In [1]:
# ================================================================
# RAW DATA EXPLORATION (Notebook-Friendly Runner)
# ================================================================
# This script:
#   - Automatically finds all raw datasets (PD + LGD)
#   - Runs RawDataInspector on each
#   - Prints concise summaries to console
#   - Keeps all reports in memory for later analysis
# ================================================================

# ---------------------------------------------------------------
# 1️⃣ Environment Setup — fix imports
# ---------------------------------------------------------------
import sys
from pathlib import Path
import pandas as pd

# ---------------------------------------------------------------
# 1️⃣ Fix Python path (relative to notebooks/)
# ---------------------------------------------------------------
# Move one level up from /notebooks/ to repo root
repo_root = Path(__file__).resolve().parents[1] if "__file__" in globals() else Path.cwd().parents[0]
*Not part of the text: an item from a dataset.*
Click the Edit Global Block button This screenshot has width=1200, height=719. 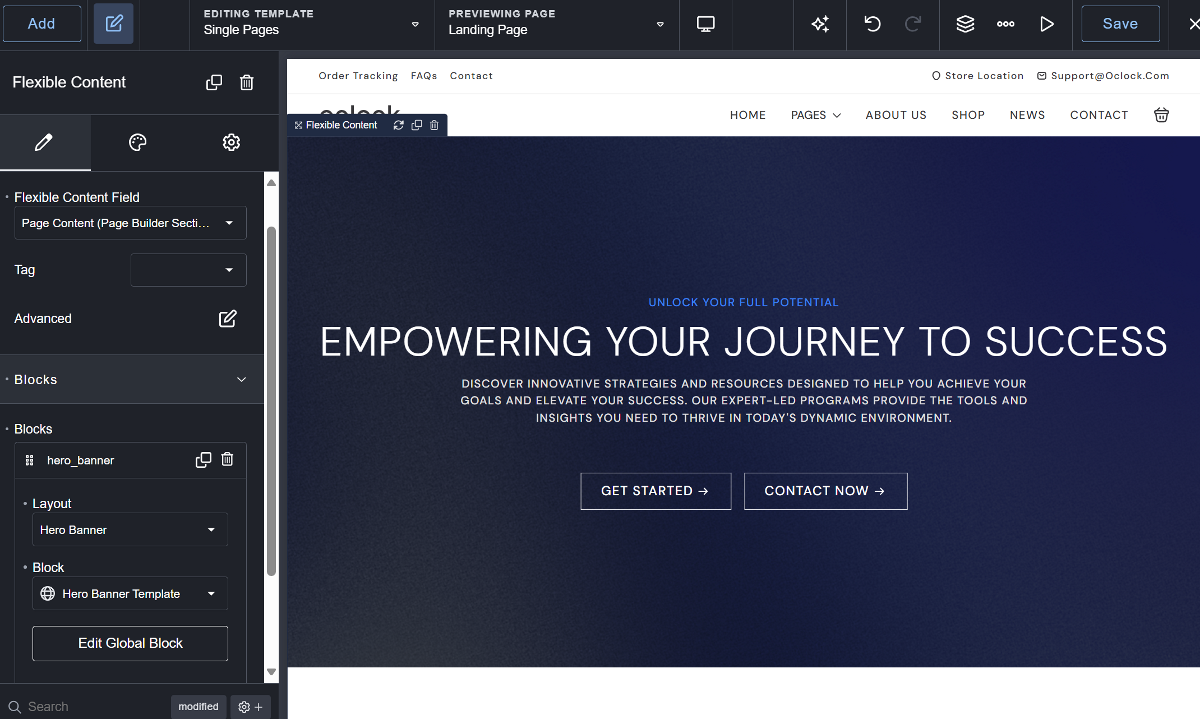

# Add the repo root to Python's module search path
if str(repo_root) not in sys.path:
    sys.path.insert(0, str(repo_root))
    print(f"✅ Added repo root to sys.path: {repo_root}")
else:
    print(f"ℹ️ Repo root already in sys.path: {repo_root}")

# Now imports from 'src' will work
from src.data.raw_data_exploration import RawDataInspector

# ---------------------------------------------------------------
# 2️⃣ Setup
# ---------------------------------------------------------------
raw_root = repo_root / "data" / "raw"
print(f"📁 Using raw data root: {raw_root}")
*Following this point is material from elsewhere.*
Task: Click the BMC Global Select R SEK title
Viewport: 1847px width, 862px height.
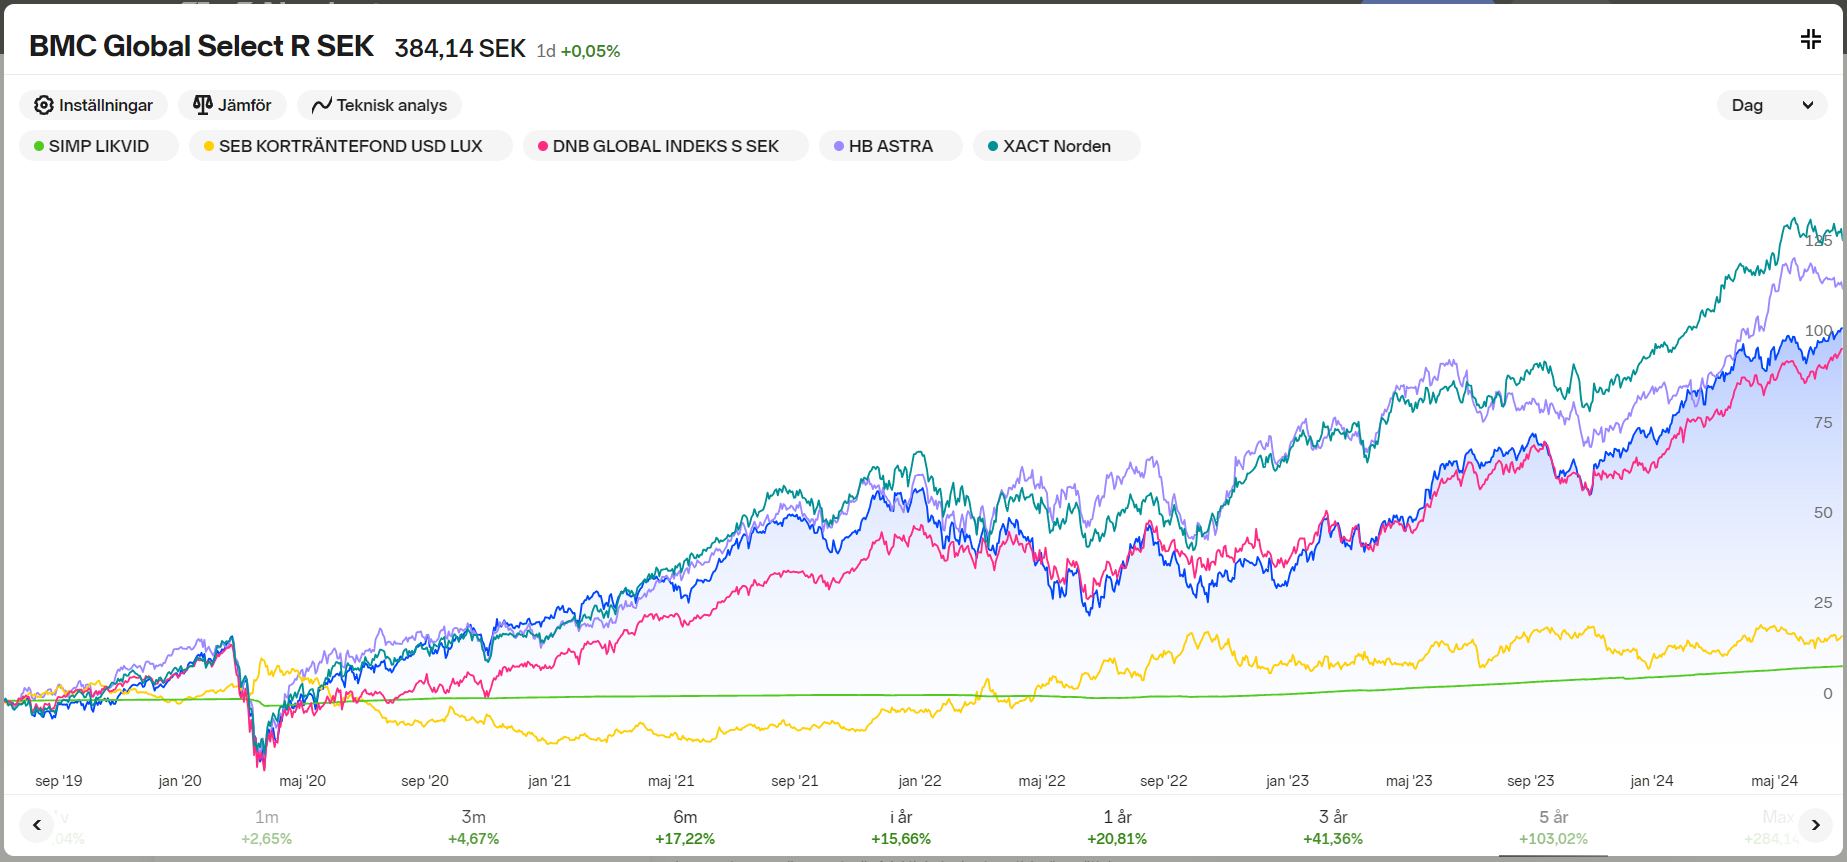Action: point(201,46)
# ---------------------------------------------------------------
# 3️⃣ Discover available datasets
# ---------------------------------------------------------------
datasets = {
    "pd": sorted([f.stem for f in (raw_root / "pd").glob("*.csv")]) if (raw_root / "pd").exists() else [],
    "lgd": sorted([f.stem for f in (raw_root / "lgd").glob("*.csv")]) if (raw_root / "lgd").exists() else [],
}

print("📦 Discovered datasets:")
for t, names in datasets.items():
    print(f"  {t.upper()}: {len(names)} datasets found → {names}")

# ---------------------------------------------------------------
# 4️⃣ Run inspector on each dataset
# ---------------------------------------------------------------
reports = []

for task, dset_list in datasets.items():
    for dataset_name in dset_list:
        print("\n" + "="*70)
        print(f"🔍 Inspecting {dataset_name} [{task.upper()}]")
        print("="*70)

        dataset_path = raw_root / task / f"{dataset_name}.csv"
        if not dataset_path.exists():
            print(f"❌ Expected file not found: {dataset_path}")
            continue

        try:
            # Pass task explicitly to avoid auto-inference issues
            inspector = RawDataInspector(dataset_name, task=task, raw_root=str(raw_root))
            report = inspector.summarize()
            inspector.pretty_print()
            reports.append(report)
        except FileNotFoundError as fnf:
            print(f"❌ FileNotFoundError: {fnf}")
        except pd.errors.EmptyDataError:
            print(f"⚠️ Warning: {dataset_name} appears to be empty or malformed.")
        except Exception as e:
            print(f"❌ Unexpected error while inspecting {dataset_name}: {type(e).__name__} → {e}")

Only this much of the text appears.